Creating A College Financial Checklist

College

When it comes to paying for college education, tuition is not the only expense to consider. There is also housing, books, travel, and more. You may want to include your child in the planning and payments of his/her college education.

You may think you have repayment planned for your child’s college education but it is those unexpected expenses that arise that threaten your budget. If you are on a tight budget you may be saying goodbye to luxuries such as vacations, eating out, etc.

Where to start –
Sit with your child and determine what your family’s financial resources are. Look at your current income, any college savings accounts you may have, and then how much are you willing to borrow.

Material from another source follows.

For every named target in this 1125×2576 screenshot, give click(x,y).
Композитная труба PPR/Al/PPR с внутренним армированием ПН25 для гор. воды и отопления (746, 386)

The College Board’s “Trends in College Pricing 2009” shows that, on average, a student living on campus at a four-year public university not in her home state will spend a total of approximately $30,916 on tuition and fees, room and board, and books and supplies, transportation and other expenses. An instate student will spend, on average, a total of $19,388.

What are the other costs?
When discussing expenses with your student, be sure to include these items in your budget:
– Books
– Fees
– Supplies
– Health insurance
– Transportation
– Athletics, sororities and fraternities, and clubs
– Laptop computer
– Printing/photocopying
– Cell phone
– ATM fees
– Toiletries
– Cleaning products
– Laundry supplies
– Food and groceries
– Social life

Who will pay for what?
After estimating your student’s college expenses, discuss who will cover which ones, and where the money will come from.

Students may pay for their miscellaneous expenses with earnings from a summer job or through a part-time job during school.

Most students use checking accounts with debit cards to manage their money. It’s a good idea for your student to open an account before leaving for college, so you can help educate him or her about using the account and about money management. Your credit union staff can provide guidance as well.

Remember to discuss on a regular basis with your child how the budget is doing and if any adjustments need to be made. Will your child need to work more so that they have more spending money?

Remember to write down any surprise costs that you may need to factor into your budget for the next year. Plan well and you will be able to help keep your budget and your child’s budget on track.